Your assignment: In the entries, find all lines that hold the word "will" and copy them.

Given records:

___

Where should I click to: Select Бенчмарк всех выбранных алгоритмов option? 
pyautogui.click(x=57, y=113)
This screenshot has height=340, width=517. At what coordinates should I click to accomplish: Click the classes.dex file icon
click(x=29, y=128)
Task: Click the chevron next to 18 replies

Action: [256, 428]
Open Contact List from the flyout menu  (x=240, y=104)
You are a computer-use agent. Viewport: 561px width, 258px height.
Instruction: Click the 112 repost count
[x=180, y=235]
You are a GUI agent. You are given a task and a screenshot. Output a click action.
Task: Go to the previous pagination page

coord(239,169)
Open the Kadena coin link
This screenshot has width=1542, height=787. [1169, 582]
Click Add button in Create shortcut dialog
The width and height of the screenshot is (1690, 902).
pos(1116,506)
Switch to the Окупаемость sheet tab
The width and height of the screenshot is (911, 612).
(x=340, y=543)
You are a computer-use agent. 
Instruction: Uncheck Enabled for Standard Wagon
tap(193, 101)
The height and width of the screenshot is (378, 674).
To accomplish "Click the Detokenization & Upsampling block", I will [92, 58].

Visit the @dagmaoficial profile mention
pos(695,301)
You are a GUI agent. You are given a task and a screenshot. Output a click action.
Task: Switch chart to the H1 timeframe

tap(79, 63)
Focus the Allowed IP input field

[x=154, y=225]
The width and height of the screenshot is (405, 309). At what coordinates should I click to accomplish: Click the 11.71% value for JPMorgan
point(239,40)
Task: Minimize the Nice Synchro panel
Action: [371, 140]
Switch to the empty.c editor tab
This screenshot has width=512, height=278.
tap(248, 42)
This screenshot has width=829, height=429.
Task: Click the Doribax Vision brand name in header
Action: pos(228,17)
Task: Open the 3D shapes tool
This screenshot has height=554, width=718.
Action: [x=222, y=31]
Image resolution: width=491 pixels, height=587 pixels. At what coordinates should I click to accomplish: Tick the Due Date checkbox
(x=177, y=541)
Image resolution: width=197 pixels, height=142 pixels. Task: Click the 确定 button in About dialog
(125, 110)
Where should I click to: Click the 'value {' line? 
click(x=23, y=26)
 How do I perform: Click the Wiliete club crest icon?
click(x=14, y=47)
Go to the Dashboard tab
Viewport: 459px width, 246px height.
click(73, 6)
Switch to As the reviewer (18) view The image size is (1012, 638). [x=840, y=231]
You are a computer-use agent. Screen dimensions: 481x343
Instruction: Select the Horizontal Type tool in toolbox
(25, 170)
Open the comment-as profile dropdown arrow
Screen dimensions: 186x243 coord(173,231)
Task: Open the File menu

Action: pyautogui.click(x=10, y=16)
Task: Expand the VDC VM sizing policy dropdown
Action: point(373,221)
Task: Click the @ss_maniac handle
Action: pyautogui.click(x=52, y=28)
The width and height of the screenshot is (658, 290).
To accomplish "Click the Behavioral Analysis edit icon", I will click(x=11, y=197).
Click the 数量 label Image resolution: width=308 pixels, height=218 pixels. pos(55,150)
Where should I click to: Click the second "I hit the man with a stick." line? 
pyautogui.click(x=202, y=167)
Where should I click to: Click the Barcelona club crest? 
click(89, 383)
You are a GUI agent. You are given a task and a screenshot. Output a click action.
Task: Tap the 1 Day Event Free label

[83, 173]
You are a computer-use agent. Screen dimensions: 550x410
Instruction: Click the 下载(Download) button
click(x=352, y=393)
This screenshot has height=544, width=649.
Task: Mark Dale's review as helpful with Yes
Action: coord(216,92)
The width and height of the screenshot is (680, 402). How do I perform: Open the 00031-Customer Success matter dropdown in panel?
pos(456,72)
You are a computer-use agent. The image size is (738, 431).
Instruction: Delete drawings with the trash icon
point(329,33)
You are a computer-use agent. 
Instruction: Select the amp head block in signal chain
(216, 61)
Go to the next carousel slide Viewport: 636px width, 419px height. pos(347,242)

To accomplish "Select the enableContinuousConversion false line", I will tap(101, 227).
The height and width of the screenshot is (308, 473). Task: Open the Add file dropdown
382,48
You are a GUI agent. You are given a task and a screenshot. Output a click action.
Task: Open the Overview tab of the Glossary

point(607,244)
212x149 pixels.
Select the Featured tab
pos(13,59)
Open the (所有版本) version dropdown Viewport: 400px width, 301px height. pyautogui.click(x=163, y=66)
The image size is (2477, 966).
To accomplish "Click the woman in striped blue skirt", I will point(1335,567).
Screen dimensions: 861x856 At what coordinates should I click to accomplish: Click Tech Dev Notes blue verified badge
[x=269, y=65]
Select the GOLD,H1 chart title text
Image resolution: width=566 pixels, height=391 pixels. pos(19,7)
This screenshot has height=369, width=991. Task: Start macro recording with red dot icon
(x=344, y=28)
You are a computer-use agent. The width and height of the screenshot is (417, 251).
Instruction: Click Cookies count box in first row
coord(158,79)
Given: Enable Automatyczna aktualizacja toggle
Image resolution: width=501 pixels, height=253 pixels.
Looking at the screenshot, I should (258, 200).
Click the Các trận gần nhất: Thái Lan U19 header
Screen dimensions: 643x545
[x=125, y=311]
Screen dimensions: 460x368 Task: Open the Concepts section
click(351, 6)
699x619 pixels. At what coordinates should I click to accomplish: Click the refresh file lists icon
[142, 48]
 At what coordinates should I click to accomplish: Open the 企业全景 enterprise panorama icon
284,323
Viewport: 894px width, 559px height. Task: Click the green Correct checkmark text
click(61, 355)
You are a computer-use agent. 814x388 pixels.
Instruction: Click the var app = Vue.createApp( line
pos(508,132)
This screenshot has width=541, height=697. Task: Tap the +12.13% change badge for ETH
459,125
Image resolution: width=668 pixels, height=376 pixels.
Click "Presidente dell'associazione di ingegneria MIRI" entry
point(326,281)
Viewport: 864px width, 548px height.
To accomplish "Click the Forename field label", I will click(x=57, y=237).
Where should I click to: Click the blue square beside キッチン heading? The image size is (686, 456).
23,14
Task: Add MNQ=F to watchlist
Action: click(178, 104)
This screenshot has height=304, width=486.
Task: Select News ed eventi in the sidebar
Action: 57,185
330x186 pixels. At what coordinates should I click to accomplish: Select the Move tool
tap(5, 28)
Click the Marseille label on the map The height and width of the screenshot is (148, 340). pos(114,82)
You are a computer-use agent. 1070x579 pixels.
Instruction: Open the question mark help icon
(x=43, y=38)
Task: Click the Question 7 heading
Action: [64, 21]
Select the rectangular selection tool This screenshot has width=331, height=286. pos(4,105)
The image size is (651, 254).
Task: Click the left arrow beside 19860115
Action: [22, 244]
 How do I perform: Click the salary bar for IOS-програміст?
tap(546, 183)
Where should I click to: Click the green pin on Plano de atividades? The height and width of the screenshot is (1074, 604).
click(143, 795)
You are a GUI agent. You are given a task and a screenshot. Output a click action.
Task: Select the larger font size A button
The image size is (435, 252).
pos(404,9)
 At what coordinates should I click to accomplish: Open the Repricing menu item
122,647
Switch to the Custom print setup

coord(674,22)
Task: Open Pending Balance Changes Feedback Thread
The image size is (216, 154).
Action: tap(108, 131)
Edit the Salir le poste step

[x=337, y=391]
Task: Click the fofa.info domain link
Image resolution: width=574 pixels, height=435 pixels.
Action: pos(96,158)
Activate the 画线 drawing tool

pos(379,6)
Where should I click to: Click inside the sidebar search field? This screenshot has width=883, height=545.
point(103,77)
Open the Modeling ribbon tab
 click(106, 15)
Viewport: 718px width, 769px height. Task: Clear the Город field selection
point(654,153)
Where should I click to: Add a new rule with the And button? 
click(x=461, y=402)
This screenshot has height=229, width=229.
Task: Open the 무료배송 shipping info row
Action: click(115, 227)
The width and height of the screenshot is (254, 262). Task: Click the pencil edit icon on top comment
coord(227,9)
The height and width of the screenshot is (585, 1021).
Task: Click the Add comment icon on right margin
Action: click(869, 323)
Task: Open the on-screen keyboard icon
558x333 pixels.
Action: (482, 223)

___

Solved exercise:
To accomplish "Click the Detokenization & Upsampling block", I will [92, 58].
To accomplish "Click the Behavioral Analysis edit icon", I will click(x=11, y=197).
To accomplish "Select the enableContinuousConversion false line", I will tap(101, 227).
To accomplish "Click the woman in striped blue skirt", I will point(1335,567).
To accomplish "Click the Forename field label", I will click(x=57, y=237).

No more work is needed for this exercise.